NOTE: This repository is deprecated. Please see examples in metrics-discovery-release

CF-pushable Telegraf

Overview

This repo provides a reference architecture allowing Cloud Foundry users to leverage agent based architecture for collecting metrics. It is provided for reference only and is not intended to be used in production.

This examples utilizes the metrics-discovery-release to gather all the component metrics endpoints published to the NATs queue "metrics.scrape_targets".

Minimum Requirements

BOSH CLI v6.1.1
CF CLI v6.47.0
CF Deployment v12.21.0 NOTE: This example will not with in a TAS environment due how certificates are managed in Ops Manager
Credhub CLI version 2.5.3

Components

There are two components: telegraf and telegraf-config-sidecar.
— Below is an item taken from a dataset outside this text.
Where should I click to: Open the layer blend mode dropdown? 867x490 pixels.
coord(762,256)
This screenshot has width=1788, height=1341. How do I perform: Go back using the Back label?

The telegraf-config-sidecar will generate the Prometheus input config from the metrics endpoints it gets from the NATs queue and add that to the telegraf configuration. The NATs queue is checked every 15 seconds to see if any updates are needed to the input config. Every 45 seconds, the the sidecar restarts telegraf to pick up these new metrics endpoints.

Usage

Add output plugin(s) to telegraf.conf
cf, credhub, and bosh target the desired environment
./push.sh

Scaling

Scaling of telegraf can be handled directly by Diego. That said, this implementation will not ensure "only once" delivery. Scaling to two instances will result in duplicate metrics, three instances will triple the metrics etc.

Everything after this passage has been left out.